In this stage the instruction is broken up into the opcode, rs, rt, rd, shamt, funct, and address values. The next stage is dependent upon the value of the opcode. The current design has the following definitions for the opcode:
- R-Type: opcode = 0
- Load: opcode = 8
- Store: opcode = 12
- Branch: opcode = 4
In this stage the two source registers are determined by rs and rt. The destination register is determined by rd, and the operation for the ALU is determined by funct. In the current design, shamt is irrelevant as the ALU does not perform shift operations. The RegDst signal is set HIGH so that the destination register will use rd. RegWrite is set HIGH so that writing back to a Register is enabled. All other signals are LOW.

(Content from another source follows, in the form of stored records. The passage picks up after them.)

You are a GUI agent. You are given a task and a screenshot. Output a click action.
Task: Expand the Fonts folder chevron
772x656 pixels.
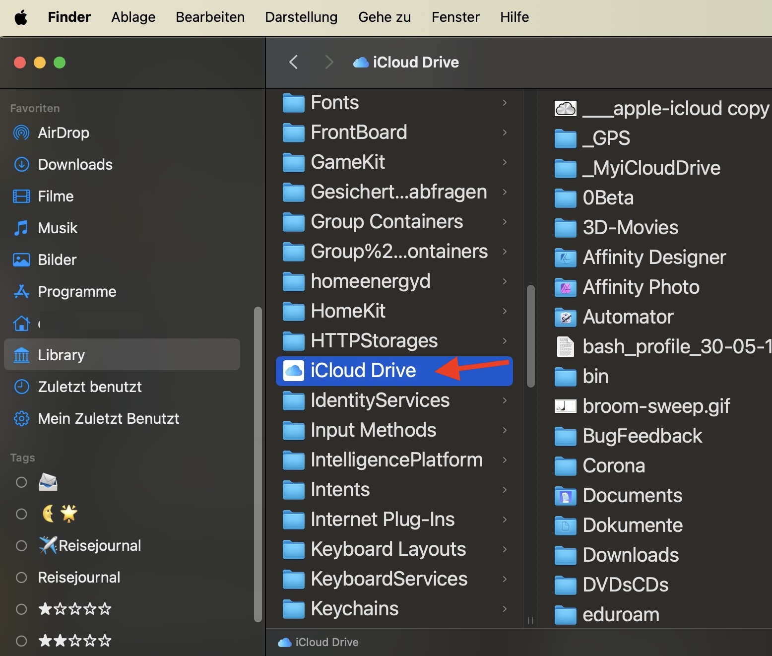505,103
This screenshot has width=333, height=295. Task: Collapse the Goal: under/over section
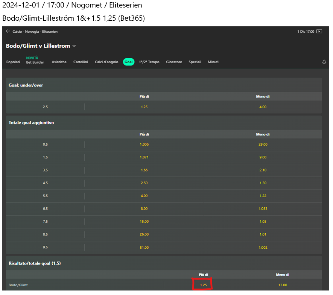tap(26, 85)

In this stage the zero register is typically selected by rs (though nothing prevents a different register from being selected) for source 1 of the ALU. While source 2 will be the address value sign extended to 16 bits, it is not currently implemented. The destination register is determined by rt since RegDst is set LOW. ALUSrc is set HIGH so that the sign extended address is used for source 2 and RegWrite is set HIGH also. All other signals are LOW.
In this stage rs is once again typically the zero register. ALU once again uses the sign extended address for source 2 (ALUSrc = HIGH). The memory write signal, wren, is set HIGH so that the value from register selected by rt will be written to the appropriate address.
In this stage only the Branch signal will be set HIGH. If the comparison between the registers selected by rs and rt (rs-rt) is correct, then the PC will be incremented by the sign extended address value, shifted left by 2. In the current design, this is not complete, but the intent was going to be for a branch equals instruction, in which case it will branch when rs-rt = 0.
In the beginning of this stage, the ALU dedicated register is set to accepted the ALU output. At the end of the stage is disabled.
In this stage, for R-Type and Branch instructions, nothing occurs (this stage passes by with no change in values). While not implemented in the current design, for Load instructions the address computed by the LAU and sent to the MAR, that address will be read and the value stored in MDR. For Store type instructions, the data from register determined by rt will be accepted by MDR while the address computed by the ALU will be stored in MAR.
In the current design, only the R-Type instructions will work. Here, the rd registers write enable signal is set to HIGH, and the value computed by the ALU is written to it.
In this stage, the cycles value is reset and all signals are set low to prepare for the next instruction.